The remnants of tropical storm Lee brought significant rainfall from the Gulf Coast into the Northeast, causing above-normal precipitation for most of the eastern United States, and alleviating drought across parts of the Gulf Coast.
Dry conditions prevailed across the Plains and into the Northwest, with the national precipitation average near normal.
The average U.S. temperature in September was 66.9 degrees, which is 1.5 degrees Fahrenheit above the long-term (1901-2000) average.
Precipitation, averaged across the nation, was 2.43 inches. This was 0.10 inch below the long-term average, with large variability between regions.
Above-normal temperatures dominated the western United States, with five states — California, Idaho, Nevada, Oregon, and Washington — having one of their 10 warmest Septembers on record.
Eight states in the Northeast had September temperatures among their 10 warmest — Connecticut, New Hampshire, New Jersey, New York, Maine, Massachusetts, Rhode Island, and Vermont.

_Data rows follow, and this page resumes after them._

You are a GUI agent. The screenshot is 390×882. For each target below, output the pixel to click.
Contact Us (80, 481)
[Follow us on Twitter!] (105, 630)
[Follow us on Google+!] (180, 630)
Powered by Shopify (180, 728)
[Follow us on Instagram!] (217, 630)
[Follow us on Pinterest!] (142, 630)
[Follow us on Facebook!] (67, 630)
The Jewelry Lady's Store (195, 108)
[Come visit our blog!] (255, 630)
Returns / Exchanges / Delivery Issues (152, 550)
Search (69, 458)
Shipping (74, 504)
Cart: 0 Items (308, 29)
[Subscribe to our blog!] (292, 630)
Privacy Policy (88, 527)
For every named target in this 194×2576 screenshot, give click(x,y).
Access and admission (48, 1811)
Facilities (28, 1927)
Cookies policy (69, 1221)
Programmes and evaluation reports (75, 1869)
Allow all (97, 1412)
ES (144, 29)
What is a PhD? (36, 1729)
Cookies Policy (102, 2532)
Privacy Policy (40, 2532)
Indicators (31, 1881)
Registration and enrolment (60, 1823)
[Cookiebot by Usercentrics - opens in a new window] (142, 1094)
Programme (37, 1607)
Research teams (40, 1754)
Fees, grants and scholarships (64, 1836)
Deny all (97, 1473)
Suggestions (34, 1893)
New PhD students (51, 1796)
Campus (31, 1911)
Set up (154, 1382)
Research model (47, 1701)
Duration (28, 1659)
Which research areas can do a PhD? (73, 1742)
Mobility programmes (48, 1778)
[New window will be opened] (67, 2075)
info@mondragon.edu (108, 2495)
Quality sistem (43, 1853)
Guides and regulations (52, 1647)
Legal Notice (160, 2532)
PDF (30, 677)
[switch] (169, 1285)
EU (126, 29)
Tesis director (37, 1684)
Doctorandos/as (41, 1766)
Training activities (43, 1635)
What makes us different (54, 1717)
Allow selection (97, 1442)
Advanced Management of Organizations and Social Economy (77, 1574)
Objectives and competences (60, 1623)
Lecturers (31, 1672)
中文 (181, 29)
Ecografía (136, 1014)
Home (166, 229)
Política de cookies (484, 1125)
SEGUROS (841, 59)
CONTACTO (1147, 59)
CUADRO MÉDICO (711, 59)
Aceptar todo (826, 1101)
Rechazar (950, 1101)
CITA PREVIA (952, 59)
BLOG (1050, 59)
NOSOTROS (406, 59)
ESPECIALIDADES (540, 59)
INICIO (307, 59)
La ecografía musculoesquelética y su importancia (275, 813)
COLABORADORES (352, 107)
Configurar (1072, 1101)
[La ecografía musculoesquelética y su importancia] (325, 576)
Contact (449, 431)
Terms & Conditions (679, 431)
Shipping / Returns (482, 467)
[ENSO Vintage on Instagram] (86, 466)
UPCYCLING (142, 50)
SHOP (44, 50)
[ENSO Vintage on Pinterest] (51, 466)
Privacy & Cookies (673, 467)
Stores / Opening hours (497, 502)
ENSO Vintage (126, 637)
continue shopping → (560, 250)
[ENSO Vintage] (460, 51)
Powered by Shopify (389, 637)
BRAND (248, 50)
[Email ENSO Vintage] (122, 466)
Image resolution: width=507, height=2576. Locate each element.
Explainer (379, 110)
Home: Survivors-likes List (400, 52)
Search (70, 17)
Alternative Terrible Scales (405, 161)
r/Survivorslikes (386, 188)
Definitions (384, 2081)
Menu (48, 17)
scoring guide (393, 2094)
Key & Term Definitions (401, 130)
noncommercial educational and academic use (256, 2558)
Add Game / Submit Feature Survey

A persistent upper-level low pressure system was associated with 14 states having below-normal September temperatures across the central United States. Mississippi tied its ninth coolest September on record.
Precipitation averaged across the nation during September was near normal, with most of the rainfall during the month coming from Tropical Storm Lee. It made landfall along the Louisiana coast on Sept. 4 and moved along a frontal boundary into the Ohio Valley and eventually into the Northeast.
Rainfall totals over 10 inches were widespread along the track of the storm. A string of eleven adjacent states from Louisiana to New York had a top 10 wet September, partially attributable to tropical storm Lee.
Across Pennsylvania, 9.71 inches fell during the month, 6.25 inches above average, marking the wettest September on record for the state.
The Northeast climate region had its second wettest September on record, with 6.70 inches of rain. This total is shy of the record of 8.04 inches from 1999 when Hurricane Floyd impacted the region.
Dry conditions prevailed across the Plains states. Kansas, Minnesota, Montana, South Dakota, and Texas had precipitation totals during September rank among their 10 driest since 1895.
Nine other states from the Plains to the Northwest also had below-normal precipitation totals during the month. Record breaking drought, combined with strong winds, created ideal wildfire conditions across eastern Texas the first half of the month.
Three large wildfires burned approximately 94,000 acres and destroyed more than 1,600 homes during September. At the end of September, about a tenth of the United States remained in the worst category of drought, called D4 or exceptional drought, which has remained fairly constant since early summer 2011.
Nearly all (97 percent) of Texas was in extreme to exceptional (D3-D4) drought, which is a record, and more than three-fourths of Oklahoma was in extreme to exceptional drought.